## WHAT THE TASK REQUIRES
Look in the material below for the line with "This screenshot has height=936, width=1351." and the line with "This screenshot has height=1065, width=1351.", then set down exactly those two lines and all lines between, nothing more.

###

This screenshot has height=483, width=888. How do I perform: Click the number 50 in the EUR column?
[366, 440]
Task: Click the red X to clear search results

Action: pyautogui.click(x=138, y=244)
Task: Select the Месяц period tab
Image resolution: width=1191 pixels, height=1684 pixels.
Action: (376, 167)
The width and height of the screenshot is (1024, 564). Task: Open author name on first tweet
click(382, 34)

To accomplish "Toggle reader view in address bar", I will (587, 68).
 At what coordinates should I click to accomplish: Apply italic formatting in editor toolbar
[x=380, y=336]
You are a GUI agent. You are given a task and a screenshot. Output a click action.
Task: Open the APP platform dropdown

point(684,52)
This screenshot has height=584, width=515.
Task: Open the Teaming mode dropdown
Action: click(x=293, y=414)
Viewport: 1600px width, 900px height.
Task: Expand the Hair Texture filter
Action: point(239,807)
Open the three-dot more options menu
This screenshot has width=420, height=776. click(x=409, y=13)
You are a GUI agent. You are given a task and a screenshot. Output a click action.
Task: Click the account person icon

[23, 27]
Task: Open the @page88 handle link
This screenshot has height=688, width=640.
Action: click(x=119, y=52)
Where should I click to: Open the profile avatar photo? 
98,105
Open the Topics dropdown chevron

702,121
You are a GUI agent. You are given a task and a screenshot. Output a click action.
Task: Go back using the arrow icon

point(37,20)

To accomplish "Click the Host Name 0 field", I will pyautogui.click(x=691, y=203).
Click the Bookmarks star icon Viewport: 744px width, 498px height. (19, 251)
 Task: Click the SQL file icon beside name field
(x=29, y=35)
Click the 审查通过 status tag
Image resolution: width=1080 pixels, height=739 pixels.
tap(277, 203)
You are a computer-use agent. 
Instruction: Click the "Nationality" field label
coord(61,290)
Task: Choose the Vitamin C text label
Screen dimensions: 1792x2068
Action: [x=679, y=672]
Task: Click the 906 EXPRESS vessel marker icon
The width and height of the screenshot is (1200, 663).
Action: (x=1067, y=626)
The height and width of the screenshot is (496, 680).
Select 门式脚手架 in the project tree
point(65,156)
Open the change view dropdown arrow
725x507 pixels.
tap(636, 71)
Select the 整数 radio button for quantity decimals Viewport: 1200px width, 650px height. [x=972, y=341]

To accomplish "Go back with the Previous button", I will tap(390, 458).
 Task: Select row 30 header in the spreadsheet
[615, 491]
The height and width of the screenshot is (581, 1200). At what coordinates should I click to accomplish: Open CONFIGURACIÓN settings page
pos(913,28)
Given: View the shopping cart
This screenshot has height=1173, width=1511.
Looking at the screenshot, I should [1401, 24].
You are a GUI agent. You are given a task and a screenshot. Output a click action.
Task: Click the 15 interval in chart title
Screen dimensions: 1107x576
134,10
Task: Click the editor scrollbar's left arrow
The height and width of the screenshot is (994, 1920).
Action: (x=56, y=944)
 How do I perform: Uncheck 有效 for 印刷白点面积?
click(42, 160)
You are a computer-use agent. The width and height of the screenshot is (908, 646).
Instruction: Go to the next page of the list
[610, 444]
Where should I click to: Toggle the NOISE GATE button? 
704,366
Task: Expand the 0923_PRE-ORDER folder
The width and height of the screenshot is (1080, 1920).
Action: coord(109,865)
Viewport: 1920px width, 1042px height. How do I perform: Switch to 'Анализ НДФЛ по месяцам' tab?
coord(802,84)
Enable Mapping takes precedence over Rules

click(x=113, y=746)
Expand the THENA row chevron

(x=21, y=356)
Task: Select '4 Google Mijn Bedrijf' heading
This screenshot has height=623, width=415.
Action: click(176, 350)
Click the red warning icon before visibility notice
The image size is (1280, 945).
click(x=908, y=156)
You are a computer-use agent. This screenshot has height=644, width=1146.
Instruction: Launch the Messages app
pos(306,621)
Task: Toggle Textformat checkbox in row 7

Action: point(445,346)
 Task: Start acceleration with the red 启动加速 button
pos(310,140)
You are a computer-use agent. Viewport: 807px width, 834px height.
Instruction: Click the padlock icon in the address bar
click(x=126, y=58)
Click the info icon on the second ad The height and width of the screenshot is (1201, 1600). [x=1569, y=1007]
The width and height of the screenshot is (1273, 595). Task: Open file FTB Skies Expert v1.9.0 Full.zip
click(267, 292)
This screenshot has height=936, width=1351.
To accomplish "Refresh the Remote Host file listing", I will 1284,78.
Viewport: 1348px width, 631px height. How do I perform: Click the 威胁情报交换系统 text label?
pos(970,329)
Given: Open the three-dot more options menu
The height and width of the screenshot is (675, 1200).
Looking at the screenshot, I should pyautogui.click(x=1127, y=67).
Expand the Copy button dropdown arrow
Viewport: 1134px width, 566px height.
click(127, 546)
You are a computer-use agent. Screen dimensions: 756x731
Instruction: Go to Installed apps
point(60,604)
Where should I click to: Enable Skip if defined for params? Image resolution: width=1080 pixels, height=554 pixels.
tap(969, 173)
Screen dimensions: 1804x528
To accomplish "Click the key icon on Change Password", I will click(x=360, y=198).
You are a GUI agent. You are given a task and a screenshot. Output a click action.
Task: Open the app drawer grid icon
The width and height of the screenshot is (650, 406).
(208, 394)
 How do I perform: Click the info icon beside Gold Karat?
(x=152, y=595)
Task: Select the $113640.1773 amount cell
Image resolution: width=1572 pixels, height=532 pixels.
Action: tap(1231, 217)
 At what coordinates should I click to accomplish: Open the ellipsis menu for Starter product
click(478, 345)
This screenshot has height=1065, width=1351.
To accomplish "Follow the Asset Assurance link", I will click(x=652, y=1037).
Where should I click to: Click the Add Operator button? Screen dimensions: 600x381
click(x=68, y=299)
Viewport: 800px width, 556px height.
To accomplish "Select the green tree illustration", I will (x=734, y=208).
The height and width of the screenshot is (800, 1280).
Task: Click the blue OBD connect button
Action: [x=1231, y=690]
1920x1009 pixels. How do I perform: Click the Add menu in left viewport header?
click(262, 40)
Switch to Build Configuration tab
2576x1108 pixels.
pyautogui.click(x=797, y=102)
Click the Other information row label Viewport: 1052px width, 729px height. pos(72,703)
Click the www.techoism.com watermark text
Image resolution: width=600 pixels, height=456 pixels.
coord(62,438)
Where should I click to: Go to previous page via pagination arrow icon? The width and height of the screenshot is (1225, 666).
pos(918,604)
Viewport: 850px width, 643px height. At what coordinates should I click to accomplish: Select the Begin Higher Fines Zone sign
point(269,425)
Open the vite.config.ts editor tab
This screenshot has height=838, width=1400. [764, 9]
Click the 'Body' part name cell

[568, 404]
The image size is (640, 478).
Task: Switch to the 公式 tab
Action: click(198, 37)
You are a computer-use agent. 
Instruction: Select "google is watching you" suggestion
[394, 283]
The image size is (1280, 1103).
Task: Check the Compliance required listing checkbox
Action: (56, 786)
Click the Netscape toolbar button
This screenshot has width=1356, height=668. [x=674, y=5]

###

## OUTPUT FOR THIS EXERCISE
This screenshot has height=936, width=1351.
To accomplish "Refresh the Remote Host file listing", I will 1284,78.
Viewport: 1348px width, 631px height. How do I perform: Click the 威胁情报交换系统 text label?
pos(970,329)
Given: Open the three-dot more options menu
The height and width of the screenshot is (675, 1200).
Looking at the screenshot, I should pyautogui.click(x=1127, y=67).
Expand the Copy button dropdown arrow
Viewport: 1134px width, 566px height.
click(127, 546)
You are a computer-use agent. Screen dimensions: 756x731
Instruction: Go to Installed apps
point(60,604)
Where should I click to: Enable Skip if defined for params? Image resolution: width=1080 pixels, height=554 pixels.
tap(969, 173)
Screen dimensions: 1804x528
To accomplish "Click the key icon on Change Password", I will click(x=360, y=198).
You are a GUI agent. You are given a task and a screenshot. Output a click action.
Task: Open the app drawer grid icon
The width and height of the screenshot is (650, 406).
(208, 394)
 How do I perform: Click the info icon beside Gold Karat?
(x=152, y=595)
Task: Select the $113640.1773 amount cell
Image resolution: width=1572 pixels, height=532 pixels.
Action: tap(1231, 217)
 At what coordinates should I click to accomplish: Open the ellipsis menu for Starter product
click(478, 345)
This screenshot has height=1065, width=1351.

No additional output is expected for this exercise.